Filed under AA, Addiction, alcohol damage, Alcoholism, Denial, God, Recovery, Sobriety, Spirituality

7 responses to “The Bitter End… or Willingness

  1. Brenda A

    Thank you…this is not a unique nor old story for us in recovery……and for me i am always helped by the remember when, those who have lost life to alcohol and those who want to always remember that it is through the Grace of the God of your understanding that we remain the Miracles of following the suggestions of our profound yet simple program…..wishing the best to you and again thank you for eloquent sharing…Brenda, London, Ontario

    Liked by 1 person

  2. Hey Lisa, well written as always 😉

    Liked by 1 person

  3. sharon

    I am so greatful for my life

    Like

  4. ROB

    I’m a 54 y.o. man, and made my first real go in A.A. when I was 31, which lasted 5 years. Since then, only a couple stents of consecutive sober time, one lasting 2.5 years.
    I’ve drank most of the last 5 years.
    I’ve been around long enough to know how ego and perception can keep us here. But, it’s difficult to return to meetings for me, because that feeling of being judged and myself being so judgmental and guarded seems insurmountable.

    Liked by 1 person

    • Hi Rob –

      Thanks for commenting. I’m worried for you. The secret superpower you need now, the power that will open the door for courage and sincerity and everything that can save your life, is humility. Humility is a beautiful letting go. Your pride and self-judgement are TRYING to help you, but they’re walling you off from help and thereby killing you. It’s time to thank and dismiss them.

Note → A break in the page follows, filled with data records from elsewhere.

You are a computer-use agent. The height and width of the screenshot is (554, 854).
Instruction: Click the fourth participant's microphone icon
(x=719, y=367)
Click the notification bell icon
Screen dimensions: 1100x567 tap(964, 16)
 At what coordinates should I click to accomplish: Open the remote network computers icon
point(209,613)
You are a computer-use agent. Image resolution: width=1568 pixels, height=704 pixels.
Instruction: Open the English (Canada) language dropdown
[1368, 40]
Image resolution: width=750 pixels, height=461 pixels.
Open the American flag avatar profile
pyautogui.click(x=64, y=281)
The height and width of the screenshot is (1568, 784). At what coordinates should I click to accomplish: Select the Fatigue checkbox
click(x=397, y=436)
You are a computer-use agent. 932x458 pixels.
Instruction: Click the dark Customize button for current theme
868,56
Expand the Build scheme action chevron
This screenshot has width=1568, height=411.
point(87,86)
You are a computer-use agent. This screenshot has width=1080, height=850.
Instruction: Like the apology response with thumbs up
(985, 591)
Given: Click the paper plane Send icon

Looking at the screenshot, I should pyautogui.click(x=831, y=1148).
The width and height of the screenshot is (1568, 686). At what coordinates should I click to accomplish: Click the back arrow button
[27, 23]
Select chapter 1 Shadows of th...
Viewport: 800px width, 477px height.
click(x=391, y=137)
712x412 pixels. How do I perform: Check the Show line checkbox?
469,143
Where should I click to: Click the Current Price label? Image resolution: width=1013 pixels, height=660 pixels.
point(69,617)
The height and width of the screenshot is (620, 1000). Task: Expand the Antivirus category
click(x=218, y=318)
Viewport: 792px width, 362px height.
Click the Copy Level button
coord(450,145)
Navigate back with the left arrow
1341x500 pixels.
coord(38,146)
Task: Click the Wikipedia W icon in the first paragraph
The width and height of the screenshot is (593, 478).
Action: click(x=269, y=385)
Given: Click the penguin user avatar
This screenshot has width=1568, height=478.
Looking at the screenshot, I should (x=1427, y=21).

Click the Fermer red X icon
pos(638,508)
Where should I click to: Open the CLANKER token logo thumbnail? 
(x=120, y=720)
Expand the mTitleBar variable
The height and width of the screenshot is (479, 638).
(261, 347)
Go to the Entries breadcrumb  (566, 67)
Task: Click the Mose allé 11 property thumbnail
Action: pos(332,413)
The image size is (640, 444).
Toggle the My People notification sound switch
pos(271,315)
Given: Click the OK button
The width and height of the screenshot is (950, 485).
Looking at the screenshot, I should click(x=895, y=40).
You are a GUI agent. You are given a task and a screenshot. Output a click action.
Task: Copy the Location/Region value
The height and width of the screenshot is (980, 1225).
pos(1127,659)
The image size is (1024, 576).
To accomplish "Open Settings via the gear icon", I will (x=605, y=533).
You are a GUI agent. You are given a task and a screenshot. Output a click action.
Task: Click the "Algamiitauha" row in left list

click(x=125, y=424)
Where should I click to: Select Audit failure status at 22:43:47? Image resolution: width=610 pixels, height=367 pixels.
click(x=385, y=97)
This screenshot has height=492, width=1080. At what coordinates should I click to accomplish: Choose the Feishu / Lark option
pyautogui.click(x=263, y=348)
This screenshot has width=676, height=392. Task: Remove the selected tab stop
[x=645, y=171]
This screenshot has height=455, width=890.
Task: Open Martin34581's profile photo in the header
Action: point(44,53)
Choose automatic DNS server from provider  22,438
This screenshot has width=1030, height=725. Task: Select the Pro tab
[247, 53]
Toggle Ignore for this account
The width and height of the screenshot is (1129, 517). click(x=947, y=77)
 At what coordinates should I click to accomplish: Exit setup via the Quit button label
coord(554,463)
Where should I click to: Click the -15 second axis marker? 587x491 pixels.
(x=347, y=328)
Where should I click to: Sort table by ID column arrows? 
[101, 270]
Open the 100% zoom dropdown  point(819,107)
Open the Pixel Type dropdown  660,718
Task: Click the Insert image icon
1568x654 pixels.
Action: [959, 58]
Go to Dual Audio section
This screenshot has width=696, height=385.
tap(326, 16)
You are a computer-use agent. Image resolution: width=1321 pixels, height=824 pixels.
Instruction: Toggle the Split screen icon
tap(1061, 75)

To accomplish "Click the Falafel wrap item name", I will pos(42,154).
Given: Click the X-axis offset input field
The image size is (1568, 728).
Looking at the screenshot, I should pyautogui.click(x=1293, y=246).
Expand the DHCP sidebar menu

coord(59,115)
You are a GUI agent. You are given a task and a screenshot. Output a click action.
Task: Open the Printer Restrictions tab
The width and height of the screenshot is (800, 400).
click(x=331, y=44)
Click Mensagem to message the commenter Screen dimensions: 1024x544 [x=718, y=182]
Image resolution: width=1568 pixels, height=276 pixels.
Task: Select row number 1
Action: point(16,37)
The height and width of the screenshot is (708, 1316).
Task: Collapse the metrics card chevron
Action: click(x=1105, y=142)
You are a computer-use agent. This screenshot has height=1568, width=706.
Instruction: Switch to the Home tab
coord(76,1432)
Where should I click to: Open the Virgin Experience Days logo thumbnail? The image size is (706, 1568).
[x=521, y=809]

      When my dad died, I could sense that his spirit was going through an intense, remorse-filled life review. He had allowed himself to be fooled again and again and again and again by the assurances of alcoholism. Alcoholism held the football again and again and he Charlie Browned it again and again — and his remorse came from all he’d thrown away through that self-delusion.

      The people in your local AA meetings are only human. Some have petty flaws, others have evolved beyond them. But I would guess all want you to heal, hope for you to succeed. They know the helplessness of addiction. When you start regarding others with forgiveness, you’ll find almost magically that you can cease judging yourself, too, and this will open the doors to AA, the 12 steps, and ultimately a relationship with a higher power personal to you.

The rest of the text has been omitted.